▶ _WHAT IS NEEDED_
Rewrite the passage on Qapaghan khagan, beginning at the words "It is further" and stopping after "a stronger neighbor.", with "dynastic marriages" changed to "marriage alliances".

▶ _DOCUMENT PASSAGE_
==========

Gumilev describes Qapaghan as a person who only strove for power and who trampled on the Turkic tradition of succession to the throne. In particular, this refers to the time when Moyunchur and Kultegin — the children of Qapaghan’s brother Elterish khagan who founded the Second Eastern Turkic Khaganate — were too young to inherit the throne from their father, and the throne was occupied by Qapaghan. In due time, Qapaghan, however, did not return the throne to his brother’s sons but instead left his own son Inel as heir to the throne. That is why a number of Kazakhstani researchers gave Qapaghan khagan a similar assessment [5, с.376-377].

In order to objectively assess Qapaghan’s activities, it is necessary to analyze the political situation in the Second Eastern Turkic Khaganate. When Qapaghan turned the khaganate into a major power, his name became known as the unifier of the “forty clans”. The people started to perceive the sons of Elterish — Moyunchur and Kultegin — not as heirs but as valiant and talented warriors, while Qapaghan’s son Inel was considered a future khagan like his father. This is evidenced by the following lines in a source (the text of the monument to Tonyuquq): “… Sungyly commander of the troops: Inel khagan: Tardush Shad: said: to go: Bilge Tonyuquq: to me: [he] said: take these troops [he] said” [6]. Tonyuquq, who was an adviser to three khagans, mentions and recognizes Inel as a khagan [7].

During his reign, Qapaghan incorporated many new tribes into the Khaganate by force. These tribes only recognized the power of the khagan and his family, but they were ready to secede by uniting into tribal alliances at any time. Many of them were old enemies of the Turks, whereas the rest of the khaganate consisted of the Turkic-speaking tribes of Oghuz, Kirghiz, On-oq, Turgesh, and Bayirqu who also strove to create their own state. Qapaghan took all these facts into consideration as he wanted to retain power in his family.

It is further incorrect to describe Qapaghan as a China follower. As historical evidence demonstrates, preserving the Turks’ statehood and building relations with such a great neighbor as China, whose population was much larger and who had many cities protected by high walls, was only possible if the Chinese Empire recognized the Turkic Khaganate. Qapaghan was not the only khagan who had married a Chinese princess. It is known that the policy of dynastic marriages was designed to strengthen the relationship between the two states, which was crucial to the Turks. Later, Turgesh khagans used similar methods of having their power recognized by a stronger neighbor.

A one-sided assessment of Qapaghan’s activities in historical literature is caused, on the one hand, by an insufficient number of sources and, on the other hand, by an incomplete inclusion of known data. Researchers use such names as Mochjo, Bogichor, Bogchor, and Qapaghan. In my opinion, Qapaghan’s name has been distorted. Unfortunately, L. Gumilev also uses the name Bogchor instead of Bogi Shor or Mochjo. In N.Ya. Bichurin’s translation, all the names are completely distorted; for example, the Bayirqu tribe that killed Qapaghan is called “Bayegu,” whereas Bogi Shor is “Mochjo” and Kultegin is “Güy Dele” [8].

==========

▶ _DATA EXTRACT_
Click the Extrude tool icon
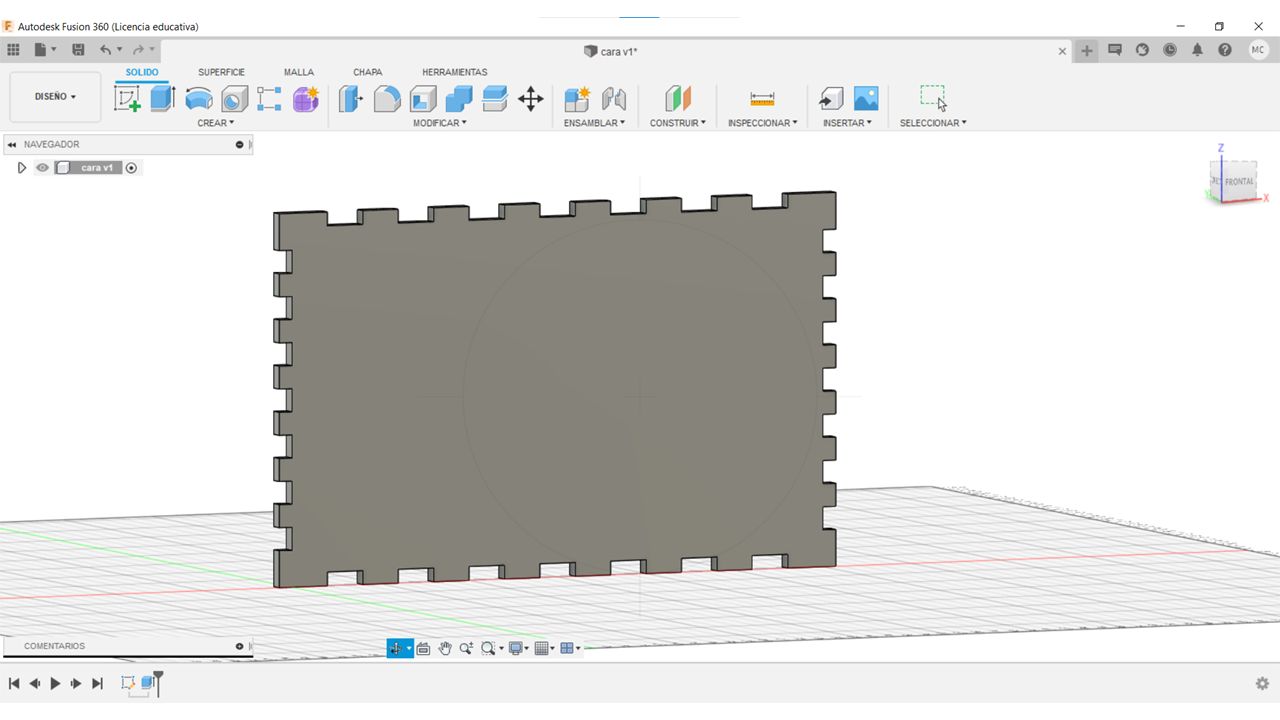162,98
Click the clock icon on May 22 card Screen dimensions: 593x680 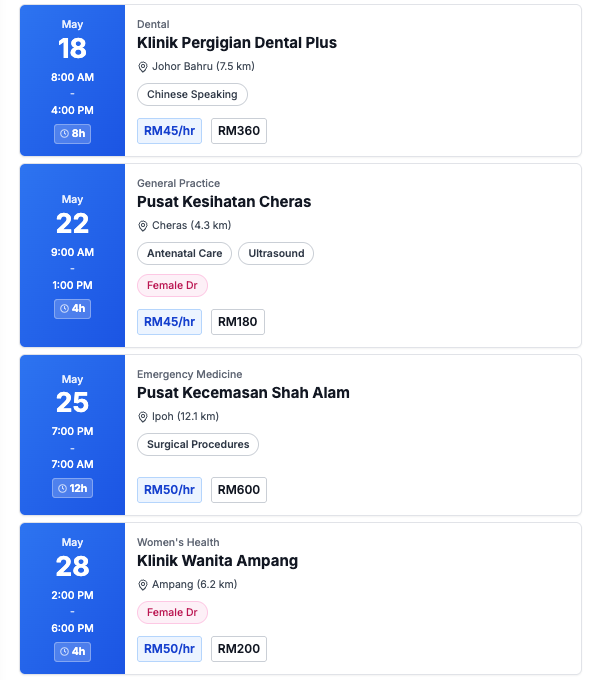(x=64, y=308)
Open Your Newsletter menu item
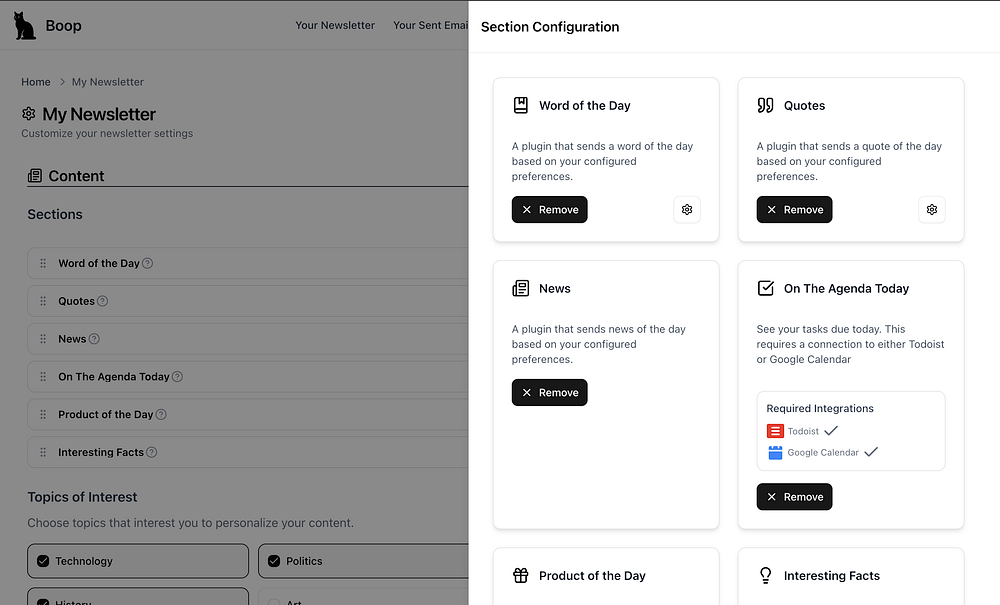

==========

▶ _IN RESPONSE_
It is further incorrect to describe Qapaghan as a China follower. As historical evidence demonstrates, preserving the Turks’ statehood and building relations with such a great neighbor as China, whose population was much larger and who had many cities protected by high walls, was only possible if the Chinese Empire recognized the Turkic Khaganate. Qapaghan was not the only khagan who had married a Chinese princess. It is known that the policy of marriage alliances was designed to strengthen the relationship between the two states, which was crucial to the Turks. Later, Turgesh khagans used similar methods of having their power recognized by a stronger neighbor.